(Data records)
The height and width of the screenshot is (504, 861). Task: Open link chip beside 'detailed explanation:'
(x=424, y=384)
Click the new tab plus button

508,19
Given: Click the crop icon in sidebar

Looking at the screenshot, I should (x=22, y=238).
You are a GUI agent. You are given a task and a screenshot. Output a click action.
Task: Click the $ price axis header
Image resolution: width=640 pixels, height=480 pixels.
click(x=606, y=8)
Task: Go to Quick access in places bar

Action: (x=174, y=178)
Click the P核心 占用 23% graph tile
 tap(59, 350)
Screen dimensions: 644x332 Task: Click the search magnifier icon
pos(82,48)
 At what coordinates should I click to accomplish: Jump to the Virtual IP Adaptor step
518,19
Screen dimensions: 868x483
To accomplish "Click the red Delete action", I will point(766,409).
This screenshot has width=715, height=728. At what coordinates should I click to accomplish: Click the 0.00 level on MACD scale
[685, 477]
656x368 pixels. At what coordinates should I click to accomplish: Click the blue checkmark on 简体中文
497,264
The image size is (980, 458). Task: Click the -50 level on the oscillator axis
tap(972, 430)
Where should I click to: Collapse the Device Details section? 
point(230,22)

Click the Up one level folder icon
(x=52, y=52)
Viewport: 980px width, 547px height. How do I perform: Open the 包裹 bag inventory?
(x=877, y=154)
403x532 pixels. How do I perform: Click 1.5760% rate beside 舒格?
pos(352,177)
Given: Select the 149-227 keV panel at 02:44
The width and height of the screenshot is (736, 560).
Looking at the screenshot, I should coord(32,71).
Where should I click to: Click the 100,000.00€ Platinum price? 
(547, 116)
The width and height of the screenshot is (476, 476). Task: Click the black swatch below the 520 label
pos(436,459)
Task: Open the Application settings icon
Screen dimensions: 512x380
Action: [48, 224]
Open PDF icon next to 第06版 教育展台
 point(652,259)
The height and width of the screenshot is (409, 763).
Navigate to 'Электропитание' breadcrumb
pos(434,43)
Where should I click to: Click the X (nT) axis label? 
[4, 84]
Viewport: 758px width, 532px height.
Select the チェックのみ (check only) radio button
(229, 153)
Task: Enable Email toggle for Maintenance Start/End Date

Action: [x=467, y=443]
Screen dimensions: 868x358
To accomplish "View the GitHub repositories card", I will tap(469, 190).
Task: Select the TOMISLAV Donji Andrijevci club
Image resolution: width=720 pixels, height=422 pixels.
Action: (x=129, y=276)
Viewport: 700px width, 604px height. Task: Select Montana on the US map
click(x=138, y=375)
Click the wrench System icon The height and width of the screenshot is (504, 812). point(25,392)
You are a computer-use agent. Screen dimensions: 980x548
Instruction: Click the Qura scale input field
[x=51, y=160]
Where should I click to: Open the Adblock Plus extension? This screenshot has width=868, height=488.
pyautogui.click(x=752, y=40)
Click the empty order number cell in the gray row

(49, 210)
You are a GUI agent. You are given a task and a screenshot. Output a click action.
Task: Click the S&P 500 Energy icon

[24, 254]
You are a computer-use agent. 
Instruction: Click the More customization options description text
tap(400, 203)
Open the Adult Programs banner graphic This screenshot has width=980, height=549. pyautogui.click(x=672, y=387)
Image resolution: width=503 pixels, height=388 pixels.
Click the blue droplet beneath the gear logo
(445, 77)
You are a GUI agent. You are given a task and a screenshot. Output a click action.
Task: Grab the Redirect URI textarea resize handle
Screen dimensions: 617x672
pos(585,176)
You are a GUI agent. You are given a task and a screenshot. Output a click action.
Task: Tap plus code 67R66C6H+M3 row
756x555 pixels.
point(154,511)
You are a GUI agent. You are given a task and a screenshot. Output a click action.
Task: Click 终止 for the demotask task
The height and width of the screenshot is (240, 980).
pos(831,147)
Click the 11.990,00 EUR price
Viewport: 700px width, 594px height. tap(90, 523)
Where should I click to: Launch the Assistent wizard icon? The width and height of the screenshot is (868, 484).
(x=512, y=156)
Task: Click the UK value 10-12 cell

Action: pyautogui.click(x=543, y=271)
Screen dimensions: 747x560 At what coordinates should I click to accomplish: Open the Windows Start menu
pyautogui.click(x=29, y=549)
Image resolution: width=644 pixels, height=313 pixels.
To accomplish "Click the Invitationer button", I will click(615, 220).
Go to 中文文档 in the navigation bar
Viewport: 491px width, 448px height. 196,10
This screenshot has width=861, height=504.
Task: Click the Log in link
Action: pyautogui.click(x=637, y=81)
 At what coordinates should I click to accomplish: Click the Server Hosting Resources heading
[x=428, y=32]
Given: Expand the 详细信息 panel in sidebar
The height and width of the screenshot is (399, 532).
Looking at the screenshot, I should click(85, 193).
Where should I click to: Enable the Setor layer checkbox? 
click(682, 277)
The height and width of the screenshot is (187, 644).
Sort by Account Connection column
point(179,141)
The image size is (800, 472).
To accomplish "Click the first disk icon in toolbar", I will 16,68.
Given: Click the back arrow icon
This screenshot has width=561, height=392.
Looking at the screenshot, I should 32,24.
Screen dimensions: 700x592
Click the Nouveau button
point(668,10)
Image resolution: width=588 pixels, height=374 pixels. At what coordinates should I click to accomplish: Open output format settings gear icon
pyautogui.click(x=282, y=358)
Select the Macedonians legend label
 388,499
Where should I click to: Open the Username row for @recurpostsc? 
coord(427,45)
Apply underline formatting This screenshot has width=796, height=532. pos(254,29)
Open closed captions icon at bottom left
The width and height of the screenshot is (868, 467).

EXERCISE: From the records above, retype only the lines starting at the line that contains "The image size is (980, 458)." and ending at the line that contains "Click the wrench", both included.

FINISHED TASK:
The image size is (980, 458). Task: Click the -50 level on the oscillator axis
tap(972, 430)
Where should I click to: Collapse the Device Details section? 
point(230,22)

Click the Up one level folder icon
(x=52, y=52)
Viewport: 980px width, 547px height. How do I perform: Open the 包裹 bag inventory?
(x=877, y=154)
403x532 pixels. How do I perform: Click 1.5760% rate beside 舒格?
pos(352,177)
Given: Select the 149-227 keV panel at 02:44
The width and height of the screenshot is (736, 560).
Looking at the screenshot, I should coord(32,71).
Where should I click to: Click the 100,000.00€ Platinum price? 
(547, 116)
The width and height of the screenshot is (476, 476). Task: Click the black swatch below the 520 label
pos(436,459)
Task: Open the Application settings icon
Screen dimensions: 512x380
Action: [48, 224]
Open PDF icon next to 第06版 教育展台
 point(652,259)
The height and width of the screenshot is (409, 763).
Navigate to 'Электропитание' breadcrumb
pos(434,43)
Where should I click to: Click the X (nT) axis label? 
[4, 84]
Viewport: 758px width, 532px height.
Select the チェックのみ (check only) radio button
(229, 153)
Task: Enable Email toggle for Maintenance Start/End Date

Action: [x=467, y=443]
Screen dimensions: 868x358
To accomplish "View the GitHub repositories card", I will tap(469, 190).
Task: Select the TOMISLAV Donji Andrijevci club
Image resolution: width=720 pixels, height=422 pixels.
Action: (x=129, y=276)
Viewport: 700px width, 604px height. Task: Select Montana on the US map
click(x=138, y=375)
Click the wrench System icon The height and width of the screenshot is (504, 812). point(25,392)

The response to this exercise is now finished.